__REQUIRED ACTION__. Return all the data, word for word.

SUPPLIED RECORDS below:

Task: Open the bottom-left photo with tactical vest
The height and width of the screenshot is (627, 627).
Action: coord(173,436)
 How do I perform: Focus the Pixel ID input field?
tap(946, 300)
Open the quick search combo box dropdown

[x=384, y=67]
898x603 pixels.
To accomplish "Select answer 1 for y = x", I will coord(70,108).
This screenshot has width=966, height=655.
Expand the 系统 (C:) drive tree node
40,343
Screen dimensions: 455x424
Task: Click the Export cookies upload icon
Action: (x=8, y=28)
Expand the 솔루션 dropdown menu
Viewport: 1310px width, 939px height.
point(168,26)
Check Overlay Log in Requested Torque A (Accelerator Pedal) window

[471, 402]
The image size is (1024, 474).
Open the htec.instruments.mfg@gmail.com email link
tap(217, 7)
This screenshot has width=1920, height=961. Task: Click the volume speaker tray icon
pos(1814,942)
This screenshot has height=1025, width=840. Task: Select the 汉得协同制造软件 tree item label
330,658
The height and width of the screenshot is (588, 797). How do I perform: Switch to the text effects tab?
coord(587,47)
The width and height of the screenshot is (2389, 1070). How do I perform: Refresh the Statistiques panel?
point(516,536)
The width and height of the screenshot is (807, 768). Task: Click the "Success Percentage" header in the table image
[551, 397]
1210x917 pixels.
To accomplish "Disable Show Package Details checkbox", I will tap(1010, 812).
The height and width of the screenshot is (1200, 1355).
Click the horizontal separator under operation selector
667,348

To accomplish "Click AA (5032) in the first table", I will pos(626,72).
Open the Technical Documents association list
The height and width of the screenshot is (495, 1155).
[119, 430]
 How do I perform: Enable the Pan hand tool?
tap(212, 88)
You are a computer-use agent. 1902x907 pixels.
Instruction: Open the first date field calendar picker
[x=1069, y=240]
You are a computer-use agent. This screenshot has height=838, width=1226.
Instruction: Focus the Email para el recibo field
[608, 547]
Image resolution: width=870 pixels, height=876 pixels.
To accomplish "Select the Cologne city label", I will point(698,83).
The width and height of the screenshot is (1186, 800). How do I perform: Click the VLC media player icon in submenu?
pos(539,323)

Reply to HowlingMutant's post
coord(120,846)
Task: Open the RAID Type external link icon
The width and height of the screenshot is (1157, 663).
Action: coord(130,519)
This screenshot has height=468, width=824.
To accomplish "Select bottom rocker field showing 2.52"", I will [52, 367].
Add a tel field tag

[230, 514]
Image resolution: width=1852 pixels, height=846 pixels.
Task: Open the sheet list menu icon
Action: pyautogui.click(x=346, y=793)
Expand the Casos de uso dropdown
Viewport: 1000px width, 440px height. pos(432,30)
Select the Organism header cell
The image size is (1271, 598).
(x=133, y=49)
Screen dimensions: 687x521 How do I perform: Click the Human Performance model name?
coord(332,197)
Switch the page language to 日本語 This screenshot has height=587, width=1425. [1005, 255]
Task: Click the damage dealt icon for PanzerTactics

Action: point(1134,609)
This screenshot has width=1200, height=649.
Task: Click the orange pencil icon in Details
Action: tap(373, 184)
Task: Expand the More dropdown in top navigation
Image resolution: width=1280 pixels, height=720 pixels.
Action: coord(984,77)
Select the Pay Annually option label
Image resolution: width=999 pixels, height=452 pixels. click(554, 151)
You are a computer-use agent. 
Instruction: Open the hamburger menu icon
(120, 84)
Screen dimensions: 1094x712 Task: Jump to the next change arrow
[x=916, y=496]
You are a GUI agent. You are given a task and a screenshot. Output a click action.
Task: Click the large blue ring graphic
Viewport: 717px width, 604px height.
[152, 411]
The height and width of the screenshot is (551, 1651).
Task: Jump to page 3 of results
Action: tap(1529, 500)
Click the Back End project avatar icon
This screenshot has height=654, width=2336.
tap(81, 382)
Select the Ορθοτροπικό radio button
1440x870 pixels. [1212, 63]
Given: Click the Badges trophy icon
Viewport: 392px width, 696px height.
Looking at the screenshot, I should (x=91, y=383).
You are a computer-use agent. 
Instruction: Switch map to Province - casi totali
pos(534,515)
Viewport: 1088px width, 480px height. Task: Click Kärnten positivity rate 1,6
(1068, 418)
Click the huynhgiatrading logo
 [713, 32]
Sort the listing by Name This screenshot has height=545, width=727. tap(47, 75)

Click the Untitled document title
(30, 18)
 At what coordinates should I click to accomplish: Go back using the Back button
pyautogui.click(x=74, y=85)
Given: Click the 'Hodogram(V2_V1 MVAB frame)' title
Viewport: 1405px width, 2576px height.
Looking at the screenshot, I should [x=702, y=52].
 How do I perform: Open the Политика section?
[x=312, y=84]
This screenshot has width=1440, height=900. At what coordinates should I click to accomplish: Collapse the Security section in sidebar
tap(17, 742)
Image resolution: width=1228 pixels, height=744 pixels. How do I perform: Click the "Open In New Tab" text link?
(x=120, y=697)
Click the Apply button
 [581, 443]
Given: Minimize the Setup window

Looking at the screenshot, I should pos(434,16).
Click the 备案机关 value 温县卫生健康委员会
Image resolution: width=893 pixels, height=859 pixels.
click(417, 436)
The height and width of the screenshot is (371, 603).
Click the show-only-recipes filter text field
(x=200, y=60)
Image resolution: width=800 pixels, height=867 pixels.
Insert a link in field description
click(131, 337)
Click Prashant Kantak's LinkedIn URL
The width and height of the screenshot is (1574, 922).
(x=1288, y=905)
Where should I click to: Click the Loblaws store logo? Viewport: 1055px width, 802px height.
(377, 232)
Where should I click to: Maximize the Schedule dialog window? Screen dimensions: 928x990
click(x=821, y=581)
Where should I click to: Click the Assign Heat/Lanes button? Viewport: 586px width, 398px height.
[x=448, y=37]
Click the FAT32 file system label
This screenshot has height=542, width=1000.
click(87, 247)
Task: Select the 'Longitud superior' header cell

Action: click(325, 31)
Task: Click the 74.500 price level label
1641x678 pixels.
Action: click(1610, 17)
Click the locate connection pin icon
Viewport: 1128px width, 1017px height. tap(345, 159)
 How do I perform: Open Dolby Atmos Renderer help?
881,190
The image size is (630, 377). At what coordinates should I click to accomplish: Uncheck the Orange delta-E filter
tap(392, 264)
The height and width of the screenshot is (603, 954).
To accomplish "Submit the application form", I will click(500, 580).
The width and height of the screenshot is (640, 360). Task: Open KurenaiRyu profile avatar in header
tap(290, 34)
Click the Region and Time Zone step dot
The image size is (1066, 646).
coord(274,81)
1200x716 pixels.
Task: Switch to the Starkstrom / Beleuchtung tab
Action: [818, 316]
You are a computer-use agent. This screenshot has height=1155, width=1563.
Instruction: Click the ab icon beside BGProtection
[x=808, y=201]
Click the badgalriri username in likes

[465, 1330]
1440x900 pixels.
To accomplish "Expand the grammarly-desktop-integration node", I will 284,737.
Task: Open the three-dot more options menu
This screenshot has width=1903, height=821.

End of SUPPLIED RECORDS.

__YOUR SOLUTION__.
Task: Open the bottom-left photo with tactical vest
The height and width of the screenshot is (627, 627).
Action: coord(173,436)
 How do I perform: Focus the Pixel ID input field?
tap(946, 300)
Open the quick search combo box dropdown

[x=384, y=67]
898x603 pixels.
To accomplish "Select answer 1 for y = x", I will coord(70,108).
This screenshot has width=966, height=655.
Expand the 系统 (C:) drive tree node
40,343
Screen dimensions: 455x424
Task: Click the Export cookies upload icon
Action: (x=8, y=28)
Expand the 솔루션 dropdown menu
Viewport: 1310px width, 939px height.
point(168,26)
Check Overlay Log in Requested Torque A (Accelerator Pedal) window

[471, 402]
The image size is (1024, 474).
Open the htec.instruments.mfg@gmail.com email link
tap(217, 7)
This screenshot has width=1920, height=961. Task: Click the volume speaker tray icon
pos(1814,942)
This screenshot has height=1025, width=840. Task: Select the 汉得协同制造软件 tree item label
330,658
The height and width of the screenshot is (588, 797). How do I perform: Switch to the text effects tab?
coord(587,47)
The width and height of the screenshot is (2389, 1070). How do I perform: Refresh the Statistiques panel?
point(516,536)
The width and height of the screenshot is (807, 768). Task: Click the "Success Percentage" header in the table image
[551, 397]
1210x917 pixels.
To accomplish "Disable Show Package Details checkbox", I will tap(1010, 812).
The height and width of the screenshot is (1200, 1355).
Click the horizontal separator under operation selector
667,348

To accomplish "Click AA (5032) in the first table", I will pos(626,72).
Open the Technical Documents association list
The height and width of the screenshot is (495, 1155).
[119, 430]
 How do I perform: Enable the Pan hand tool?
tap(212, 88)
You are a computer-use agent. 1902x907 pixels.
Instruction: Open the first date field calendar picker
[x=1069, y=240]
You are a computer-use agent. This screenshot has height=838, width=1226.
Instruction: Focus the Email para el recibo field
[608, 547]
Image resolution: width=870 pixels, height=876 pixels.
To accomplish "Select the Cologne city label", I will point(698,83).
The width and height of the screenshot is (1186, 800). How do I perform: Click the VLC media player icon in submenu?
pos(539,323)

Reply to HowlingMutant's post
coord(120,846)
Task: Open the RAID Type external link icon
The width and height of the screenshot is (1157, 663).
Action: coord(130,519)
This screenshot has height=468, width=824.
To accomplish "Select bottom rocker field showing 2.52"", I will [52, 367].
Add a tel field tag

[230, 514]
Image resolution: width=1852 pixels, height=846 pixels.
Task: Open the sheet list menu icon
Action: pyautogui.click(x=346, y=793)
Expand the Casos de uso dropdown
Viewport: 1000px width, 440px height. pos(432,30)
Select the Organism header cell
The image size is (1271, 598).
(x=133, y=49)
Screen dimensions: 687x521 How do I perform: Click the Human Performance model name?
coord(332,197)
Switch the page language to 日本語 This screenshot has height=587, width=1425. [1005, 255]
Task: Click the damage dealt icon for PanzerTactics

Action: point(1134,609)
This screenshot has width=1200, height=649.
Task: Click the orange pencil icon in Details
Action: tap(373, 184)
Task: Expand the More dropdown in top navigation
Image resolution: width=1280 pixels, height=720 pixels.
Action: coord(984,77)
Select the Pay Annually option label
Image resolution: width=999 pixels, height=452 pixels. click(554, 151)
You are a computer-use agent. 
Instruction: Open the hamburger menu icon
(120, 84)
Screen dimensions: 1094x712 Task: Jump to the next change arrow
[x=916, y=496]
You are a GUI agent. You are given a task and a screenshot. Output a click action.
Task: Click the large blue ring graphic
Viewport: 717px width, 604px height.
[152, 411]
The height and width of the screenshot is (551, 1651).
Task: Jump to page 3 of results
Action: tap(1529, 500)
Click the Back End project avatar icon
This screenshot has height=654, width=2336.
tap(81, 382)
Select the Ορθοτροπικό radio button
1440x870 pixels. [1212, 63]
Given: Click the Badges trophy icon
Viewport: 392px width, 696px height.
Looking at the screenshot, I should (x=91, y=383).
You are a computer-use agent. 
Instruction: Switch map to Province - casi totali
pos(534,515)
Viewport: 1088px width, 480px height. Task: Click Kärnten positivity rate 1,6
(1068, 418)
Click the huynhgiatrading logo
 [713, 32]
Sort the listing by Name This screenshot has height=545, width=727. tap(47, 75)

Click the Untitled document title
(30, 18)
 At what coordinates should I click to accomplish: Go back using the Back button
pyautogui.click(x=74, y=85)
Given: Click the 'Hodogram(V2_V1 MVAB frame)' title
Viewport: 1405px width, 2576px height.
Looking at the screenshot, I should [x=702, y=52].
 How do I perform: Open the Политика section?
[x=312, y=84]
This screenshot has width=1440, height=900. At what coordinates should I click to accomplish: Collapse the Security section in sidebar
tap(17, 742)
Image resolution: width=1228 pixels, height=744 pixels. How do I perform: Click the "Open In New Tab" text link?
(x=120, y=697)
Click the Apply button
 [581, 443]
Given: Minimize the Setup window

Looking at the screenshot, I should pos(434,16).
Click the 备案机关 value 温县卫生健康委员会
Image resolution: width=893 pixels, height=859 pixels.
click(417, 436)
The height and width of the screenshot is (371, 603).
Click the show-only-recipes filter text field
(x=200, y=60)
Image resolution: width=800 pixels, height=867 pixels.
Insert a link in field description
click(131, 337)
Click Prashant Kantak's LinkedIn URL
The width and height of the screenshot is (1574, 922).
(x=1288, y=905)
Where should I click to: Click the Loblaws store logo? Viewport: 1055px width, 802px height.
(377, 232)
Where should I click to: Maximize the Schedule dialog window? Screen dimensions: 928x990
click(x=821, y=581)
Where should I click to: Click the Assign Heat/Lanes button? Viewport: 586px width, 398px height.
[x=448, y=37]
Click the FAT32 file system label
This screenshot has height=542, width=1000.
click(87, 247)
Task: Select the 'Longitud superior' header cell

Action: click(325, 31)
Task: Click the 74.500 price level label
1641x678 pixels.
Action: click(1610, 17)
Click the locate connection pin icon
Viewport: 1128px width, 1017px height. tap(345, 159)
 How do I perform: Open Dolby Atmos Renderer help?
881,190
The image size is (630, 377). At what coordinates should I click to accomplish: Uncheck the Orange delta-E filter
tap(392, 264)
The height and width of the screenshot is (603, 954).
To accomplish "Submit the application form", I will click(500, 580).
The width and height of the screenshot is (640, 360). Task: Open KurenaiRyu profile avatar in header
tap(290, 34)
Click the Region and Time Zone step dot
The image size is (1066, 646).
coord(274,81)
1200x716 pixels.
Task: Switch to the Starkstrom / Beleuchtung tab
Action: [818, 316]
You are a computer-use agent. This screenshot has height=1155, width=1563.
Instruction: Click the ab icon beside BGProtection
[x=808, y=201]
Click the badgalriri username in likes

[465, 1330]
1440x900 pixels.
To accomplish "Expand the grammarly-desktop-integration node", I will 284,737.
Task: Open the three-dot more options menu
This screenshot has width=1903, height=821.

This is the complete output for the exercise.